Setting straight the ‘Shwa,
driving through, reading Wah and
haibun for the view


Has-Been
by Chris Johnson
produced for The Factory Reading Series,
Ottawa, January 9, 2015
above/ground press broadside #331

Chris Johnson is a has-been. He used to be an editor at In/Words Magazine & Press. He used to be a student at Carleton University. His poetry has previously appeared on bywords.ca, The Steel Chisel, The Peter F. Yacht Club and in a few nice little zines.

Sunday, February 8, 2015

Scott Bryson reviews Megan Kaminski’s Wintering Prairie (2014) in Broken Pencil #66



Scott Bryson was good enough to review Megan Kaminski’s Wintering Prairie (2014) in Broken Pencil #66. Thanks, Scott! This is the third review of Kaminski’s chapbook, after a mention of such by Jim McCrary, and a more formal review by Ryan Pratt.

There’s a preparatory tone in the first page of this long poem that lends itself well to the images of wintering conjured by its title (wintering: to lodge, keep, or care for during the winter). “This poem will be a long one,” warns Megan Kaminski, “will widen will drift like snow.”
            That drifting is accomplished in a literal sense through an absence of capitalization, and symbolically via Kaminski’s subject matter. Movement permeates nearly every line in Wintering Prairie: “Long shadows and sun melt spread / across lawns across asphalt / neighborhood strip mall and shop.” If it weren’t for the occasional interjection that reads like a prayer – “I carry absence / I carry want / I carry body ache / on this bright day” – Wintering Prairie might be the print version of an episode of The Nature of Things; it glides across the landscape and zooms in on a particular scene for a few moments, before flying away again.
            A few cringe-worthy misspellings of “arctic” (as “artic”) aside, Wintering Prairie is a slick and evocative read. It delivers on its promise to drift, but Kaminski’s reluctance to focus for very long on any singular sketch occasionally leads to large chunks of text blowing by with little absorption. It covers a lot of ground in a short time.

Monday, February 2, 2015

The Factory Reading Series: Paige, Sheppy + Thomas, February 20, 2015

span-o (the small press action network - ottawa) presents:

The Factory Reading Series presents:

Abby Paige (Ottawa)
Nikki Sheppy (Calgary)
+ Hugh Thomas (Fredericton)
lovingly hosted by rob mclennan
Friday, February 20, 2015;
doors 7pm; reading 7:30pm
The Carleton Tavern,
223 Armstrong Street (at Parkdale; upstairs)

(Recorded information):
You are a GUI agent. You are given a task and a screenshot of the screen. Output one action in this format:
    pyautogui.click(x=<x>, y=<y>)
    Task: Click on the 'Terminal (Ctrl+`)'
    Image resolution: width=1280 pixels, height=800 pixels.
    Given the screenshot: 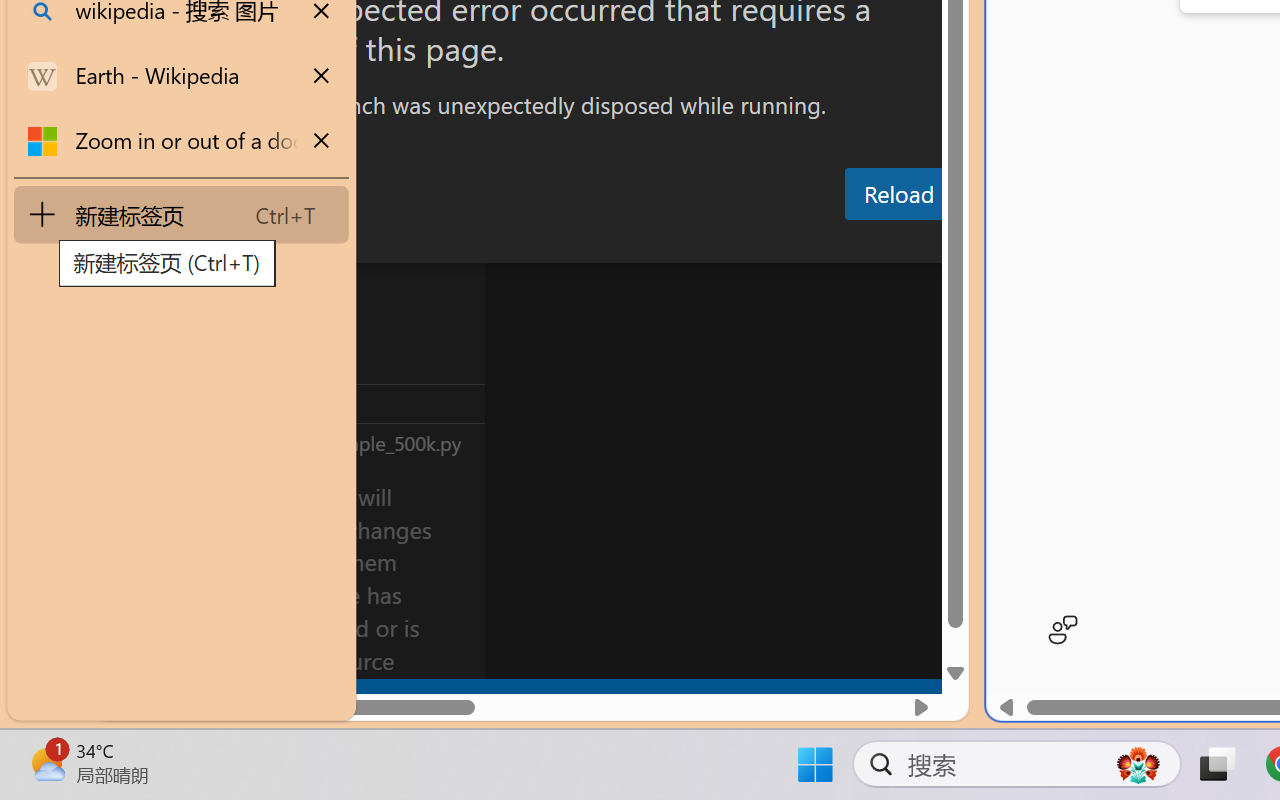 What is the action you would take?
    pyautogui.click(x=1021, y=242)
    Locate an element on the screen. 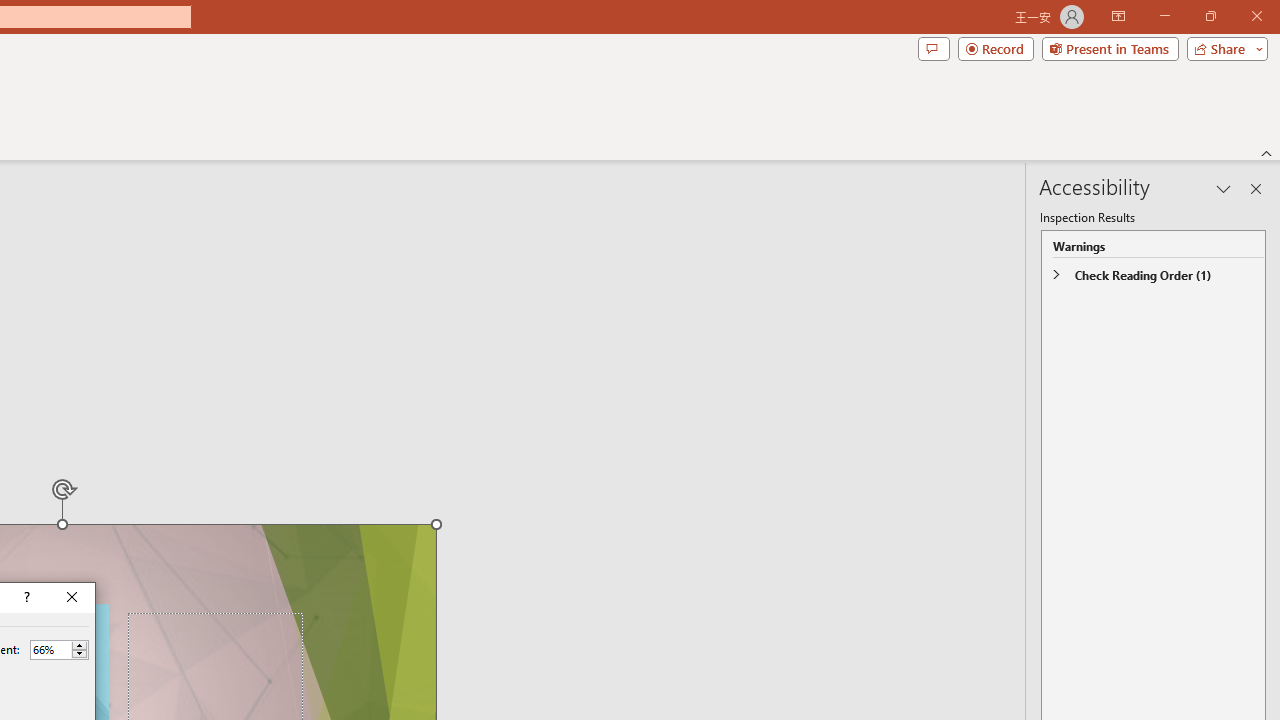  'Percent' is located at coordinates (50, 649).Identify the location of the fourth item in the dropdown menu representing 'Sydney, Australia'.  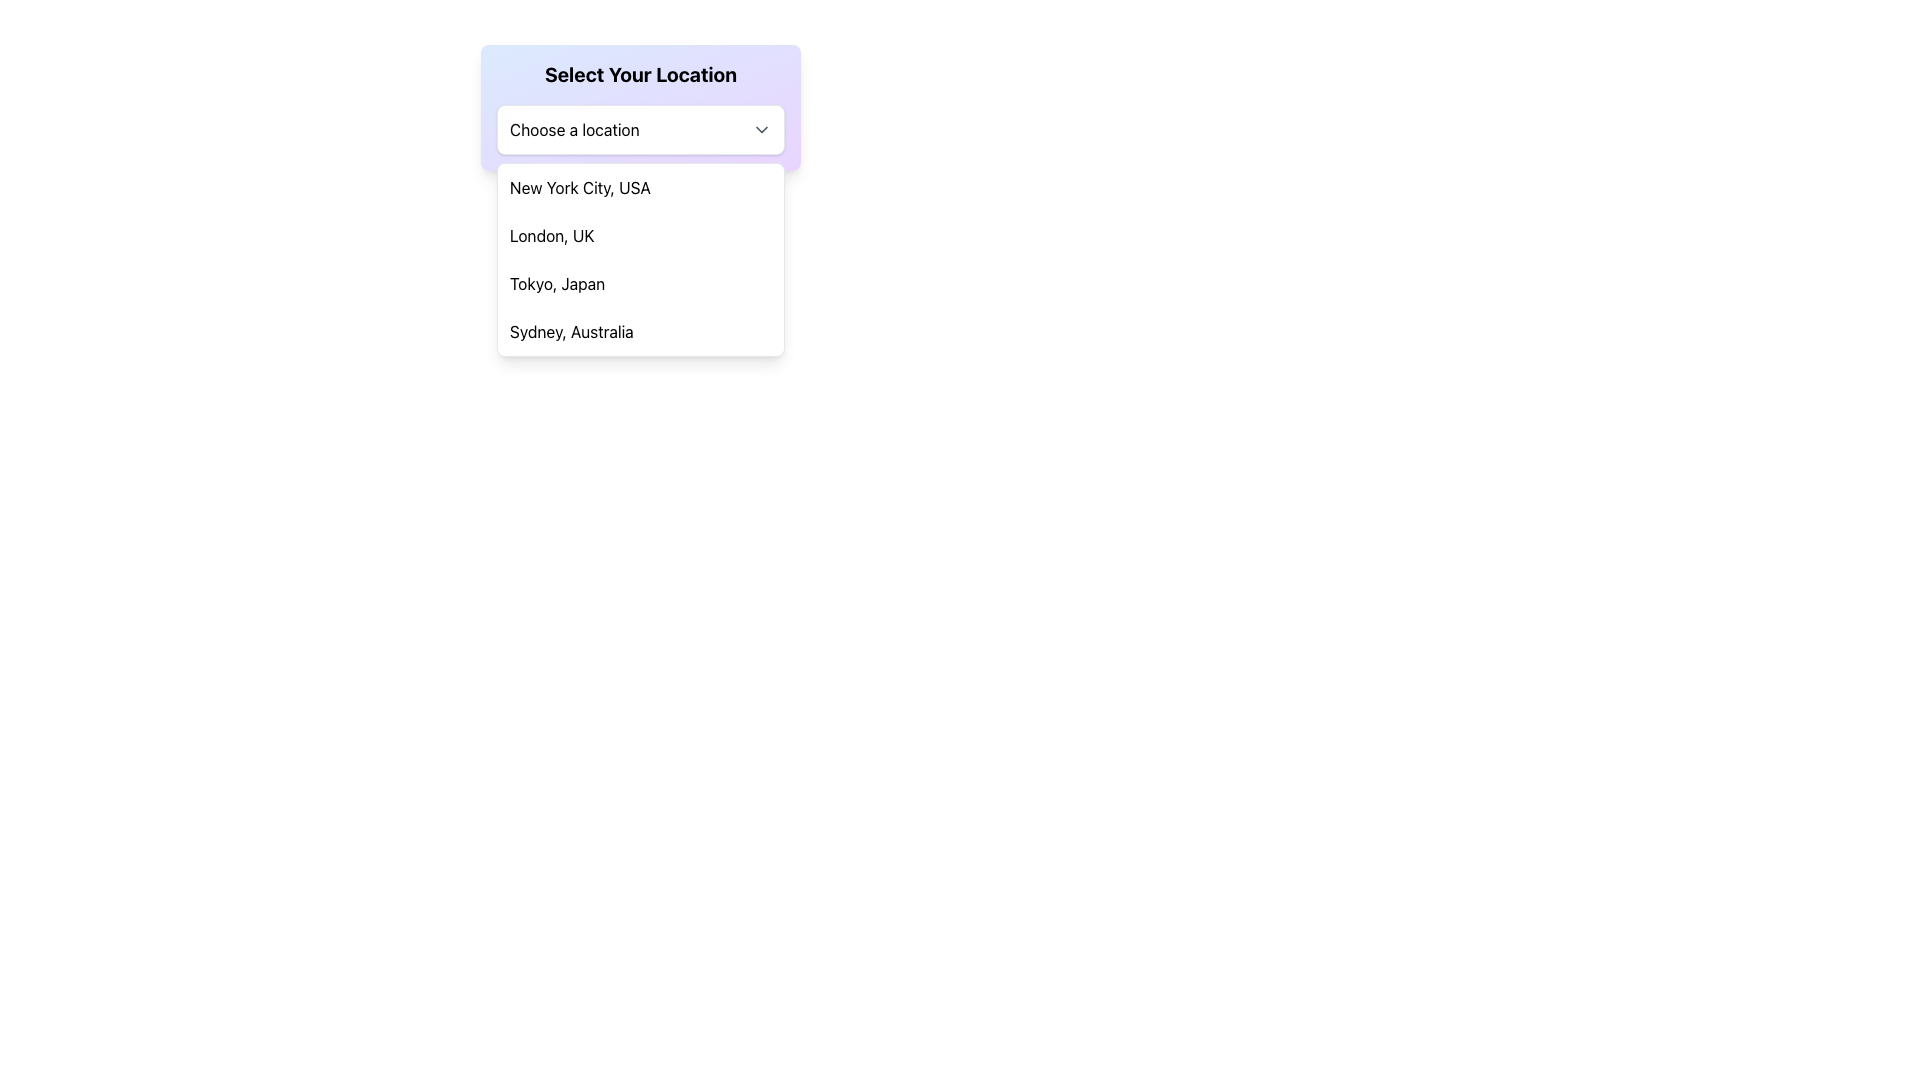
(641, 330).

...

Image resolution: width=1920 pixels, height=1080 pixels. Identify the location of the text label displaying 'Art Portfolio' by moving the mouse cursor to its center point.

(Task description):
Reproduce word for word everything in the source text above, from "Setting straight the" down to "nice little zines.".

(Response box):
Setting straight the ‘Shwa,
driving through, reading Wah and
haibun for the view


Has-Been
by Chris Johnson
produced for The Factory Reading Series,
Ottawa, January 9, 2015
above/ground press broadside #331

Chris Johnson is a has-been. He used to be an editor at In/Words Magazine & Press. He used to be a student at Carleton University. His poetry has previously appeared on bywords.ca, The Steel Chisel, The Peter F. Yacht Club and in a few nice little zines.